According to the page on Amherst's Historic Preservation Commission, in what year was the commission established?

(PAGE EXCERPT):
☆ ☆ ☆ ☆
The Historic Preservation Commission of the Town of Amherst, New York is a governmental organization empowered to designate historic landmarks and districts within the town's boundaries. As of August 2021, there are 32 such landmarks in the town, all of which are individual properties as opposed to districts.

Historic Preservation Commission 

The Historic Preservation Commission was established in 1994 under the auspices of Amherst's Historic Preservation Law, in accordance with Section 96-a of the General Municipal Law of the State of New York concerning protection of historic places, buildings and works of art. This provision of law gives the town government the authority to "provide, by local law, regulations, special conditions and restrictions for the protection, enhancement, perpetuation and the use of places, districts, sites, buildings, structures, works of art and other objects having special character or special historical or other aesthetic interest or value".
☆ ☆ ☆ ☆
(DATASET EXTRACT):
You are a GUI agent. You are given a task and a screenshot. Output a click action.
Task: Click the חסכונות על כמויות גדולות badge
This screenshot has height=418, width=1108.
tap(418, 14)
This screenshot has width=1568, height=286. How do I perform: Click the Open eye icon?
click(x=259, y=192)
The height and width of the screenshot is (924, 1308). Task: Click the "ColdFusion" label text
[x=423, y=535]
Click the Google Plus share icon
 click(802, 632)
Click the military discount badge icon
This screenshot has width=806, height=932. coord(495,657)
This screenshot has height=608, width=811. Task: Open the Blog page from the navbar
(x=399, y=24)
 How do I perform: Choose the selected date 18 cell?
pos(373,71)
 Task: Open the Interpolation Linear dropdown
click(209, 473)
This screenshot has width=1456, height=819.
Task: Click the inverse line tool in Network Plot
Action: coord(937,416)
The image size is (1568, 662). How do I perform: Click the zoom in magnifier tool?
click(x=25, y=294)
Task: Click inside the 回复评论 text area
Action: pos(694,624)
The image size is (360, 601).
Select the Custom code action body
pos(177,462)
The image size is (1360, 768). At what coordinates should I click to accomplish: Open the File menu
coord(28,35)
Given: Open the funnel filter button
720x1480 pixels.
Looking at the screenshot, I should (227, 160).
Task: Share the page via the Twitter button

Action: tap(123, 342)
☆ ☆ ☆ ☆
(RESULT): 1994